Privacy/confidentiality. Patient medical data is protected under state law, under the federal Constitution and under the Health Insurance Portability and Accountability Act (HIPAA) and its privacy regulations that will be finalized in the next year. The proposed regulations, which received over 50,000 formal comments, contain strict requirements for the transmittal of patient data over the Internet. Internet abuses and the potential for hacking, especially in e-mail transmittals that may contain confidential patient data, are very real possibilities that could result in physician liability. Currently, 37 states impose criminal penalties for violation of state medical privacy statutes.

Federal anti-kickback restrictions. The nature of telemedicine referrals, where referrals typically come through a "hub" and fee-splitting is involved, bump up against these federal prohibitions and can result in substantial fines, penalties, and loss of Medicare provider status.

Reimbursement. Current Medicare regulations disfavor the practice of telemedicine, despite the potential cost savings of this method of practice. The Medicare Demonstration Project set up by the Department of Health and Human Services for telemedicine is very limited in the scope of what is reimbursable. Certain federal/state programs and some health plans have prohibitions on when enrollees can be directly charged by the provider; legal liability and other penalties can be assessed if the telemedicine practitioner is unaware of these restrictions and sends a bill to the patient.

How should the physician respond?

If you decide that you want to respond to specific medical questions only from your patients, there are still several issues to consider, including:

1. Make sure that your patients are comfortable with, and have signed any necessary release for, discussion of their private medical information via e-mail (informed consent). E-mail may not be secure and in the course of answering your patient’s specific question, you are probably writing about their medical conditions.
2. Make sure that your patients know that any emergency should not be handled via an Internet query. It may be a good idea to post a notice on your web site and in your office that patients should not expect an e-mail response from you for 24 hours and that any emergency or immediate issue should be handled by a phone call.
3. Make sure that you keep copies of all questions and answers to medical questions in the patient’s medical record.
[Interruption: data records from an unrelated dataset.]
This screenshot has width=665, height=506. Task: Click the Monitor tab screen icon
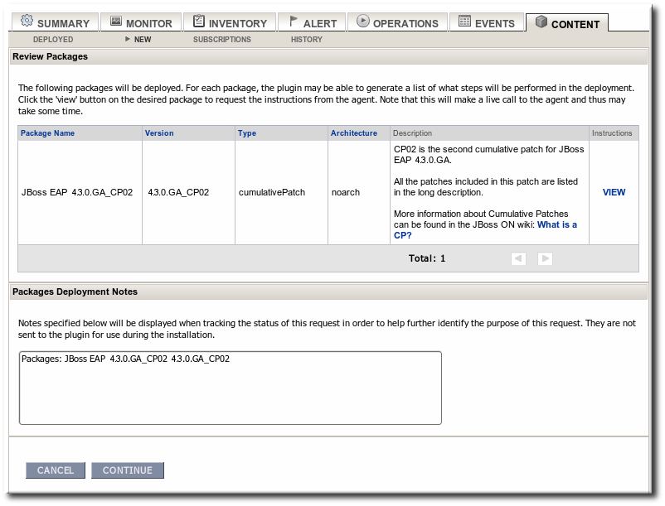(x=116, y=22)
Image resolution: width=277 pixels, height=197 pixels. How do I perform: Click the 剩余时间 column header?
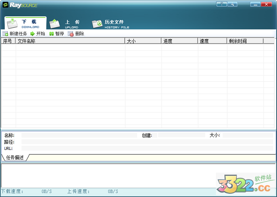click(x=244, y=41)
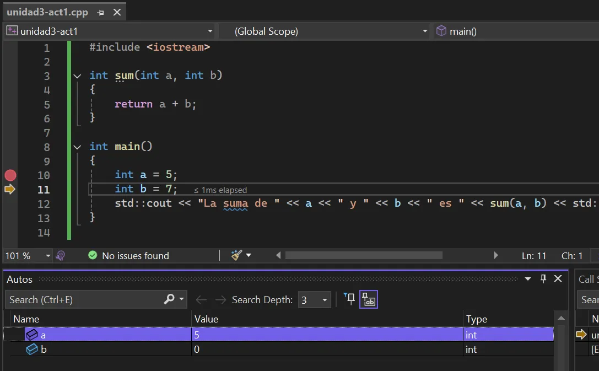Viewport: 599px width, 371px height.
Task: Collapse the sum function at line 3
Action: (78, 76)
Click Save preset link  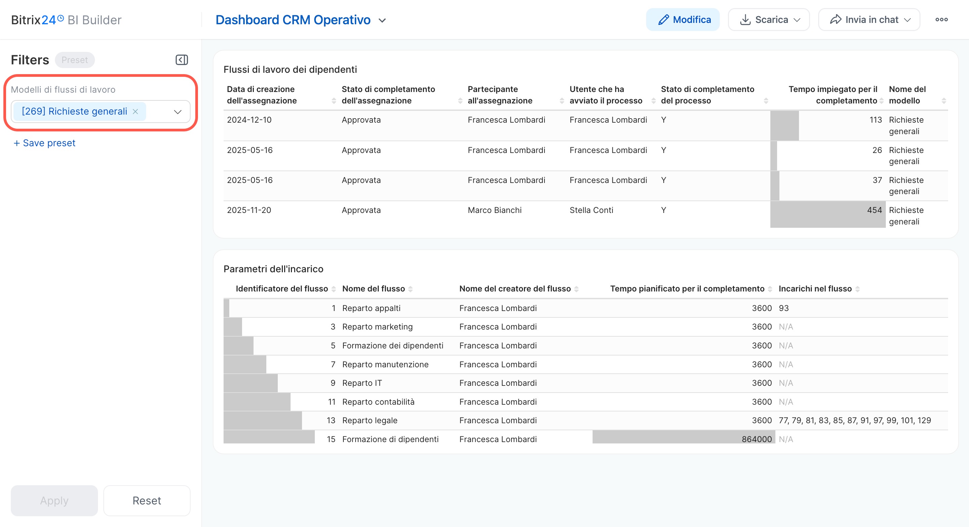click(x=44, y=143)
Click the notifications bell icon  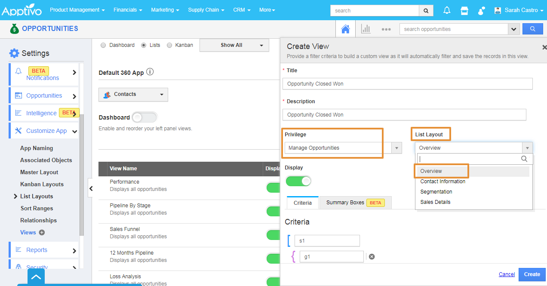(447, 10)
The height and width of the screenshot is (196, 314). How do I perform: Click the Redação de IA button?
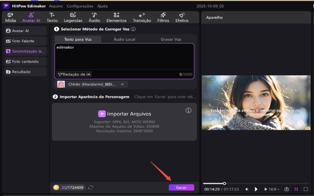click(74, 74)
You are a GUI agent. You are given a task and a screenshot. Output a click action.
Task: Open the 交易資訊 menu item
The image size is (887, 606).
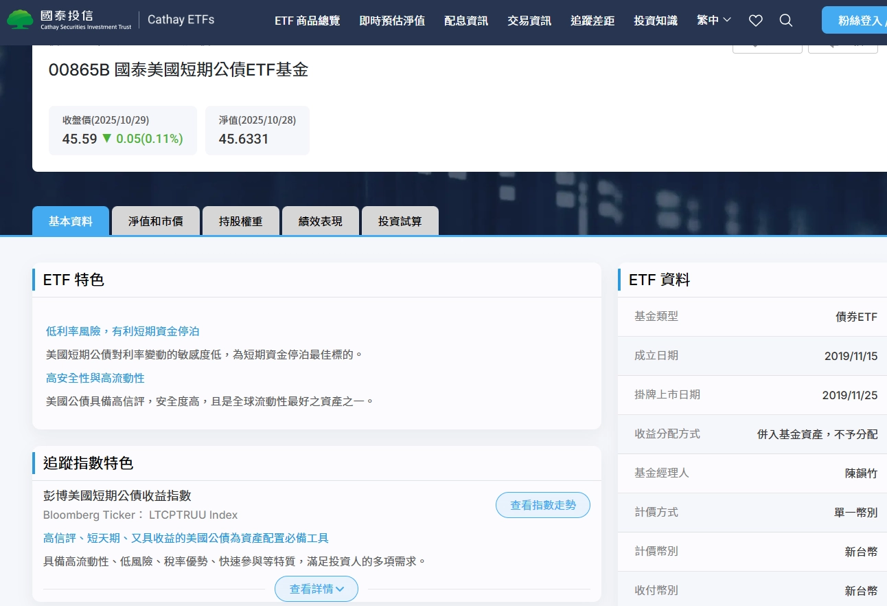click(x=529, y=21)
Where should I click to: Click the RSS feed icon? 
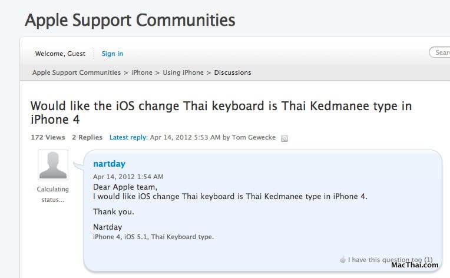pyautogui.click(x=284, y=138)

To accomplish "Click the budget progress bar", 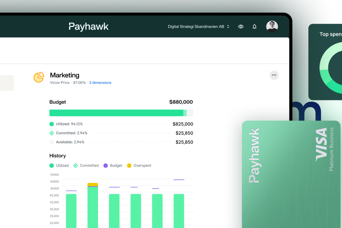I will pos(121,113).
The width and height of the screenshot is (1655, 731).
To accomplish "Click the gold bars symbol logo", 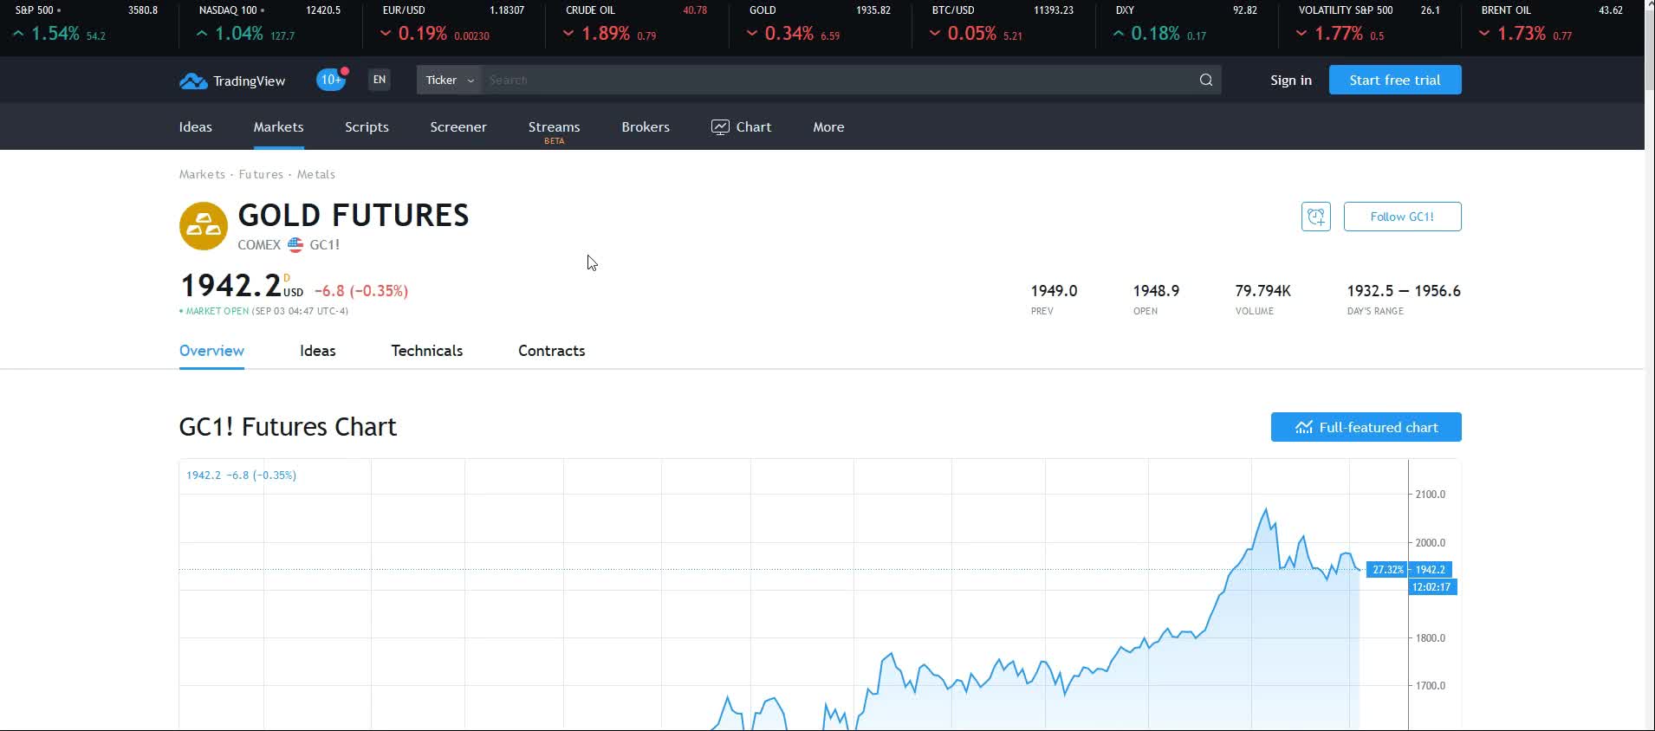I will click(204, 226).
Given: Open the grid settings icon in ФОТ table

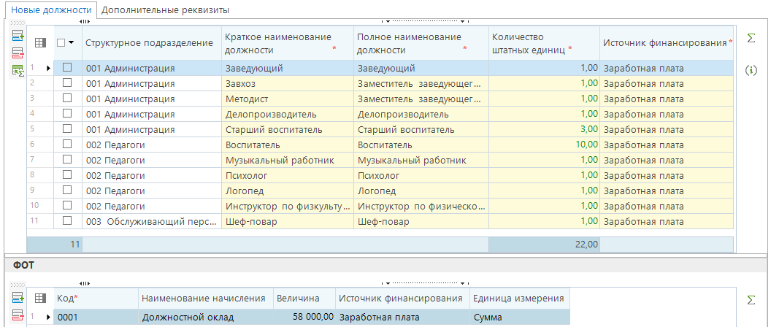Looking at the screenshot, I should (40, 299).
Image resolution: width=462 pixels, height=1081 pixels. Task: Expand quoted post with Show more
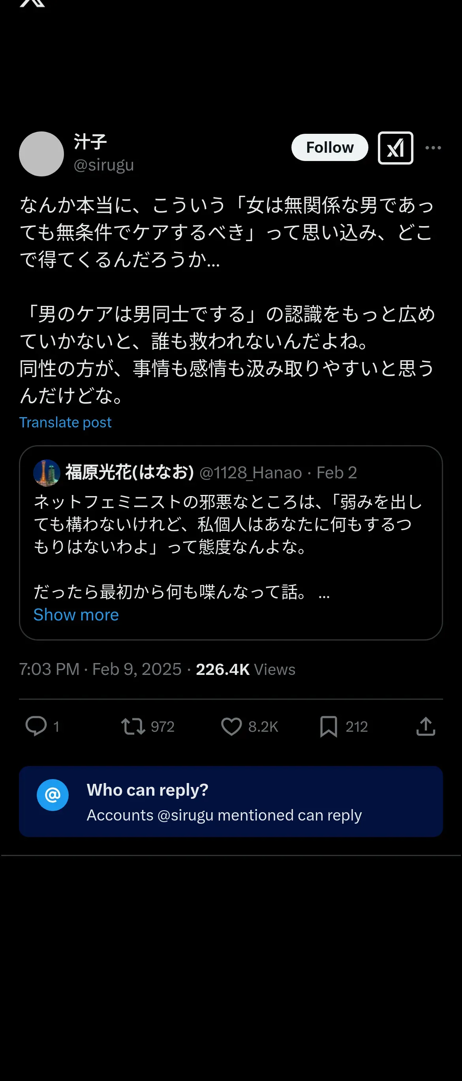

An adverse medical result stemming from your response to a question containing insufficient information from the patient may be the basis of a malpractice lawsuit.
4. Assure that your patients are aware of the potential for technology failures. Instruct them to follow up with a phone call to your office if they do not receive a response to their Internet query.
5. Stay on top of any state and federal requirements for medical record confidentiality. Imminent federal regulations may make telemedicine so burdensome that physicians will be deterred.
6. Be careful about charging for medical advice you give via e-mail; make sure that any charges are consistent with statutory and health plan requirements.

This article is not intended to provide legal advice. You should consult your own legal advisor for legal information.